EvaluationSets
EvaluationSets are a core feature of the NeuralTrust platform that allow you to systematically test and evaluate AI models. They provide a structured way to organize and automate collections of tests to assess model performance, safety, and compliance.
With EvaluationSets, you can:
- Create reusable test collections for consistent model evaluation
- Schedule automated evaluations to run on a regular basis (daily, weekly, etc.)
- Track model performance and safety metrics over time
- Add custom metadata to organize and categorize your EvaluationSets
- Run evaluations on-demand or automatically through the API
EvaluationSets are particularly useful for:
- Quality assurance testing of AI models
- Continuous monitoring of model behavior
- Compliance verification and documentation
- Regression testing after model updates
For more information, see the EvaluationSets API Reference.

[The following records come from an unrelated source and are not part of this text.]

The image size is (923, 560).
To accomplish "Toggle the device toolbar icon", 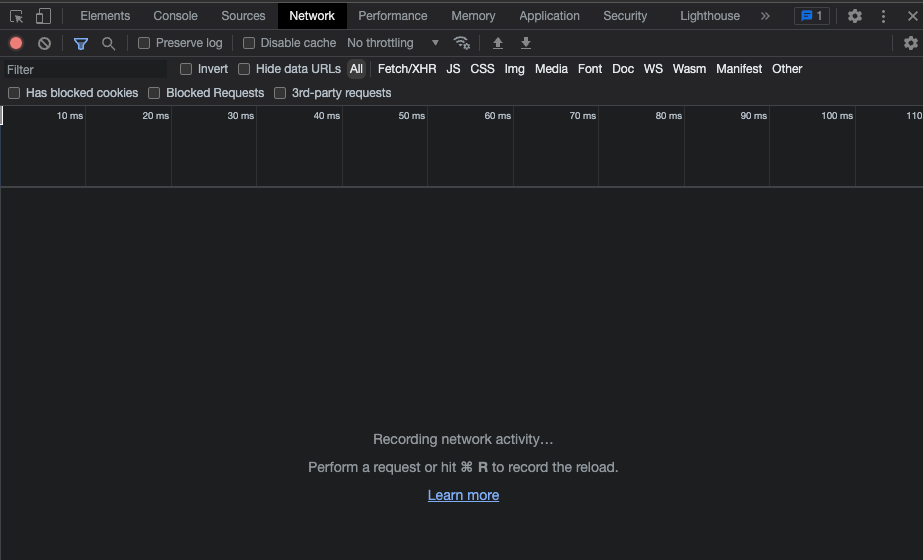I will [43, 16].

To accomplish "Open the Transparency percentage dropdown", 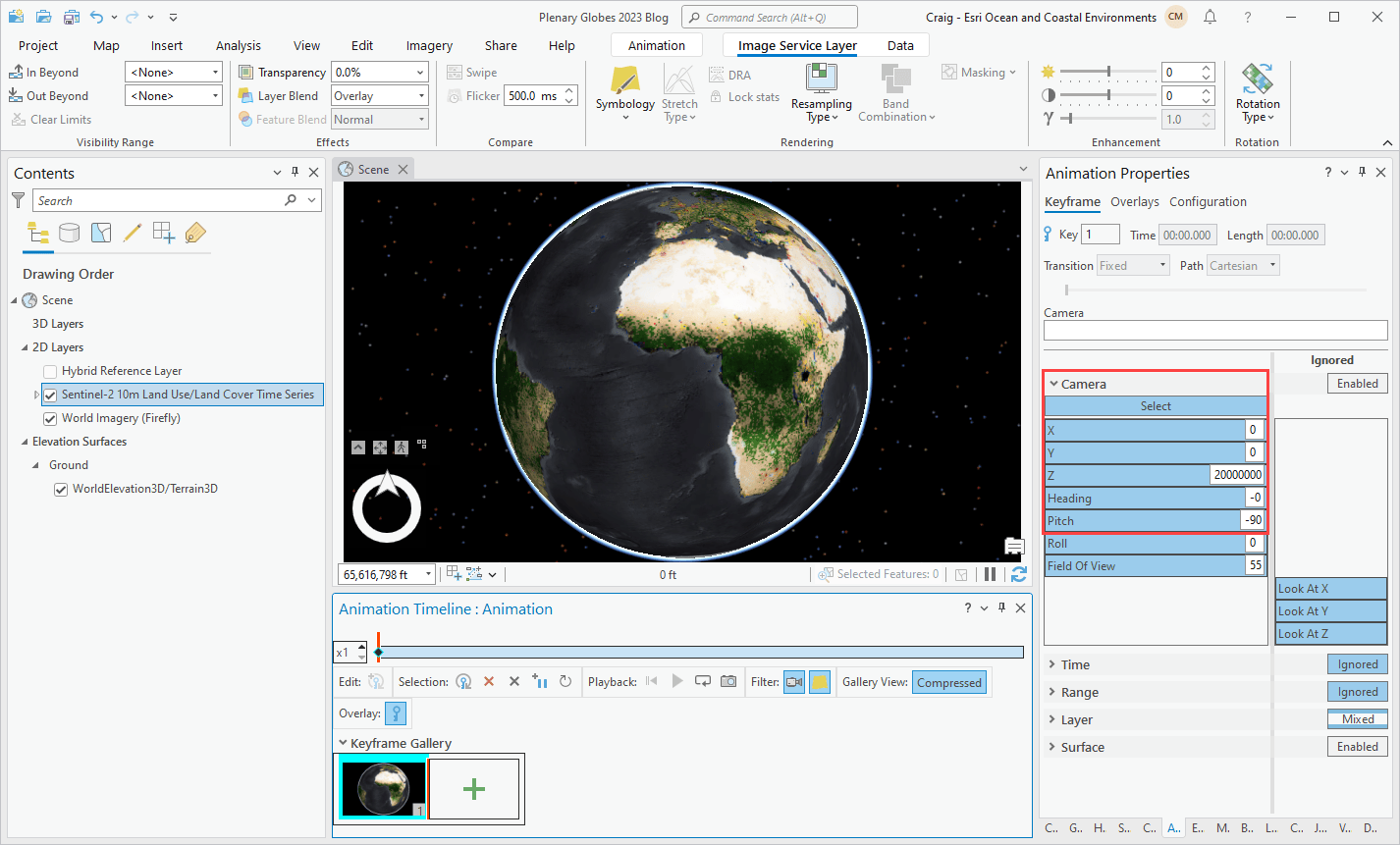I will click(x=420, y=73).
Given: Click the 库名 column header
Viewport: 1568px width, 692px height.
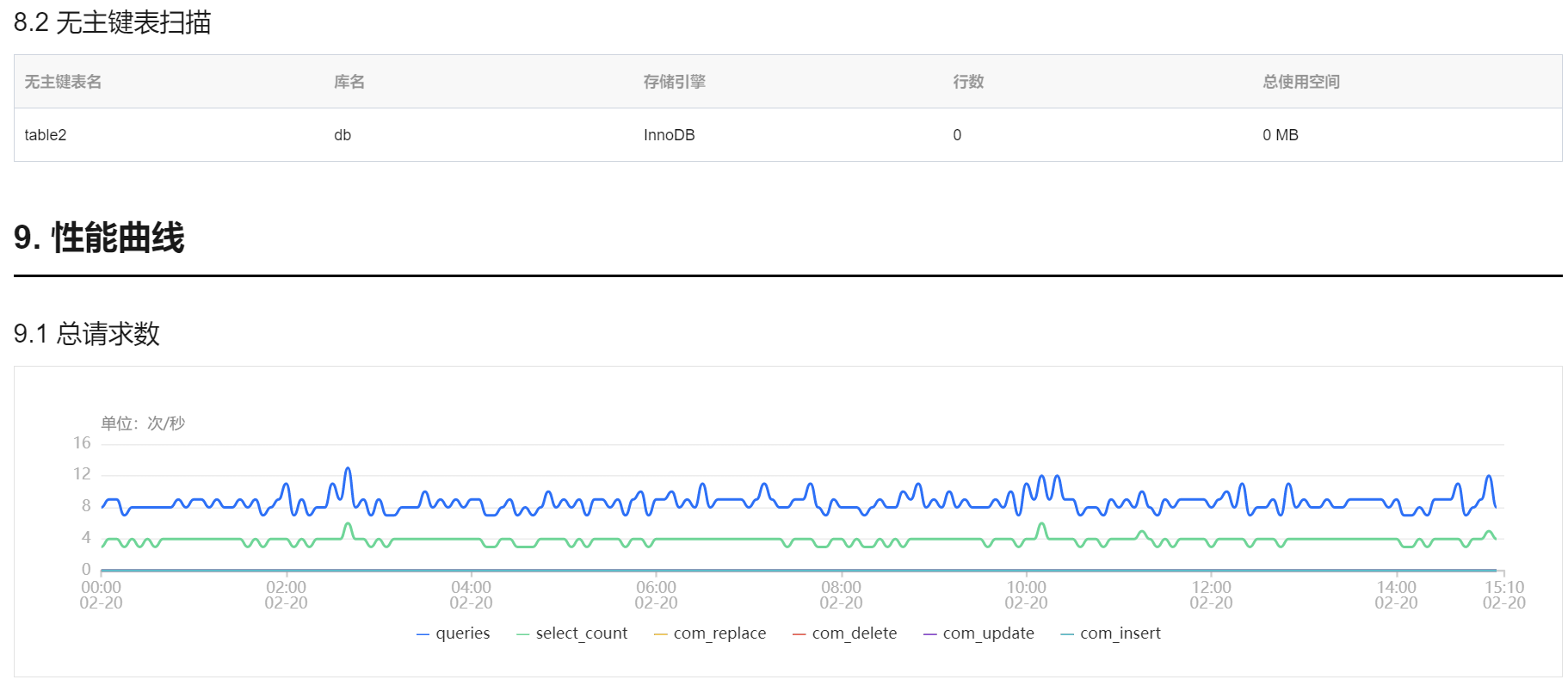Looking at the screenshot, I should pos(349,82).
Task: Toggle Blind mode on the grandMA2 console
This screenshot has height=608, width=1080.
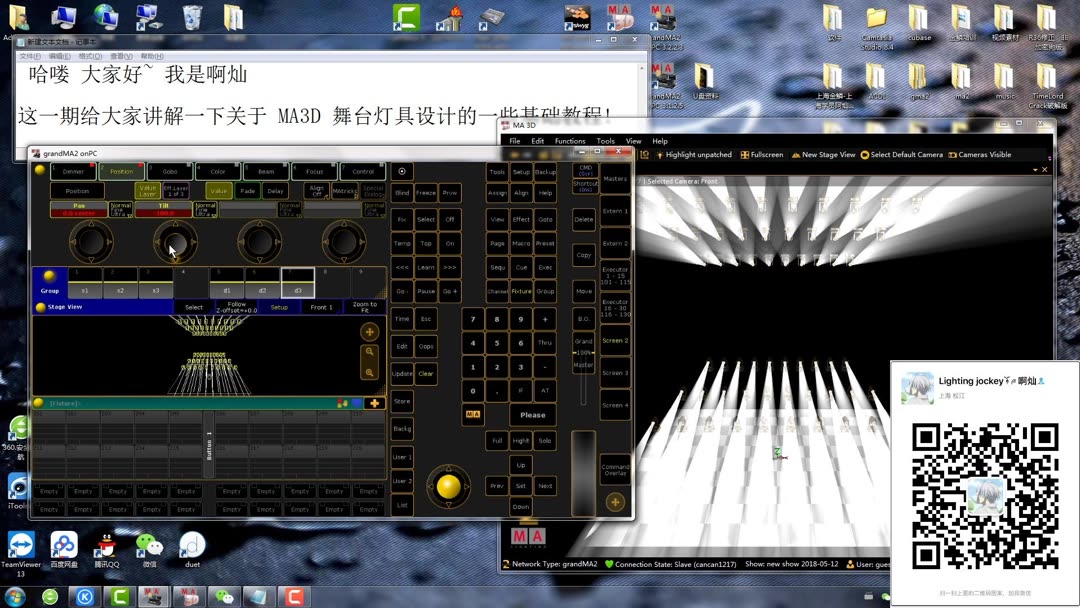Action: coord(402,193)
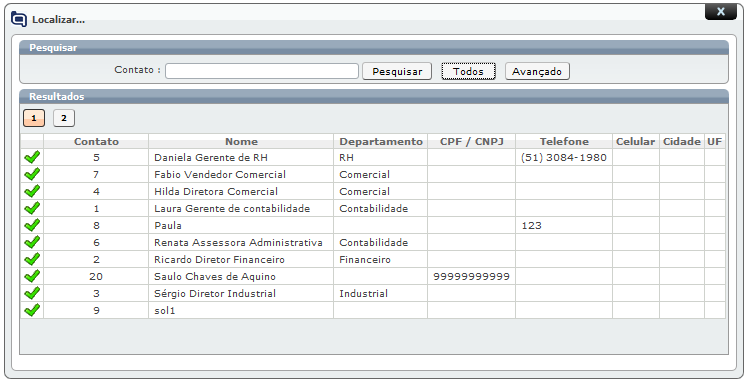The height and width of the screenshot is (382, 748).
Task: Open Avançado advanced search
Action: tap(537, 72)
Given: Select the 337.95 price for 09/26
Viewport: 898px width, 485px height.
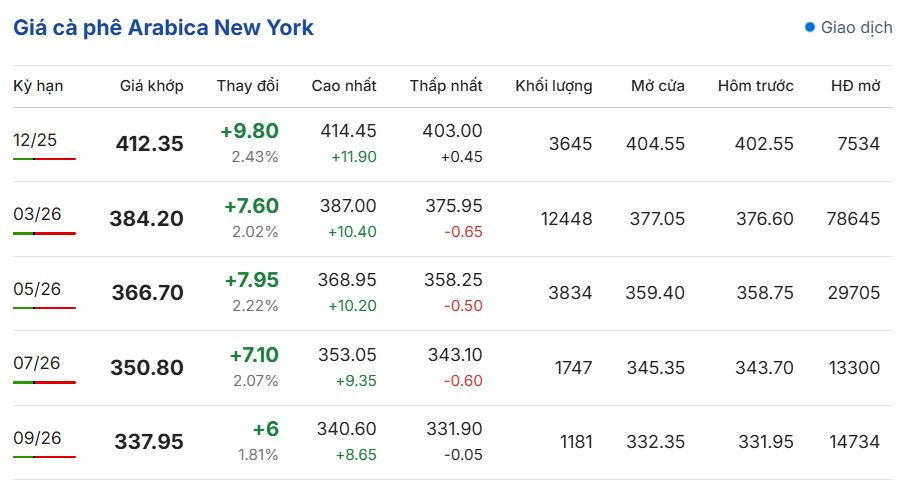Looking at the screenshot, I should 150,442.
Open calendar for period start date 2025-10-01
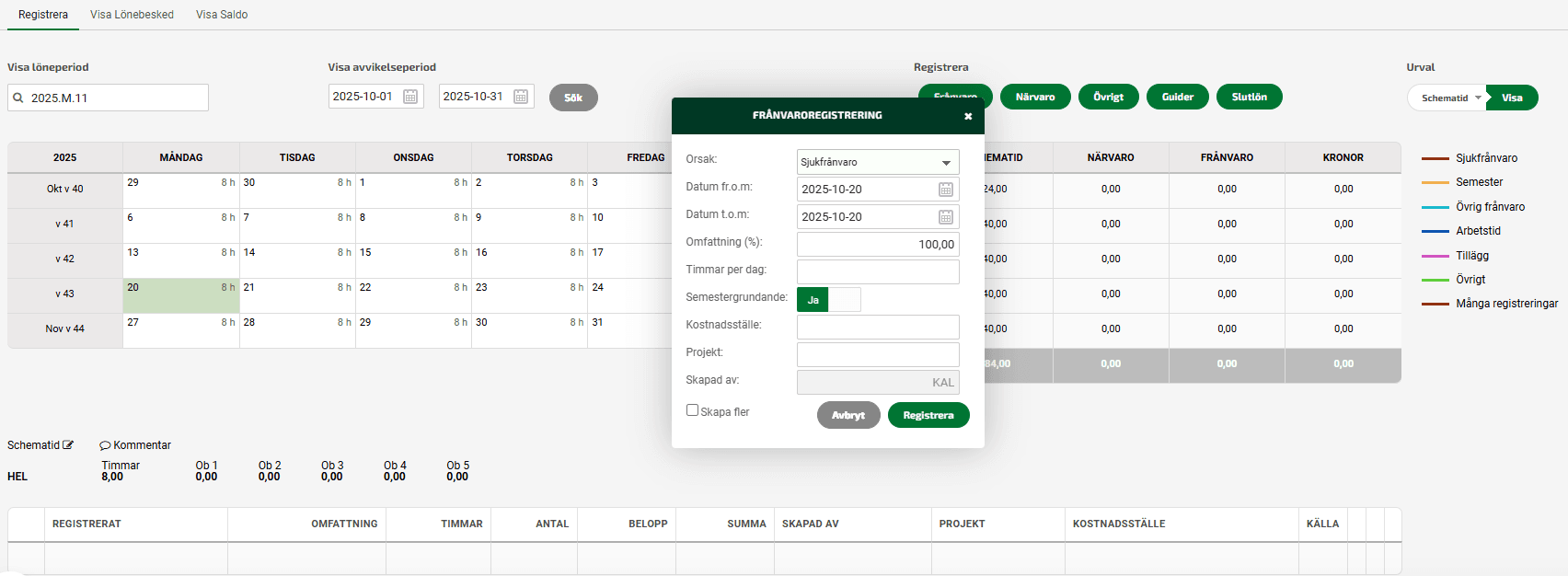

How to create an EvaluationSet manually?
You can create and manage EvaluationSets directly through the NeuralTrust web interface without needing to use the SDK:
- Navigate to the "EvaluationSets" section in the NeuralTrust dashboard
- Click the "Create New EvaluationSet" button
- Fill in the basic information:
- Name: Give your EvaluationSet a descriptive name
- Description: Add details about the purpose and scope
Once created, you can:
- Add test cases directly through the web interface
- Edit existing test cases
- Run evaluations with a single click
- View detailed results and analytics
- Schedule automated runs
The web interface provides an intuitive way to manage your EvaluationSets while offering the same functionality as the SDK methods.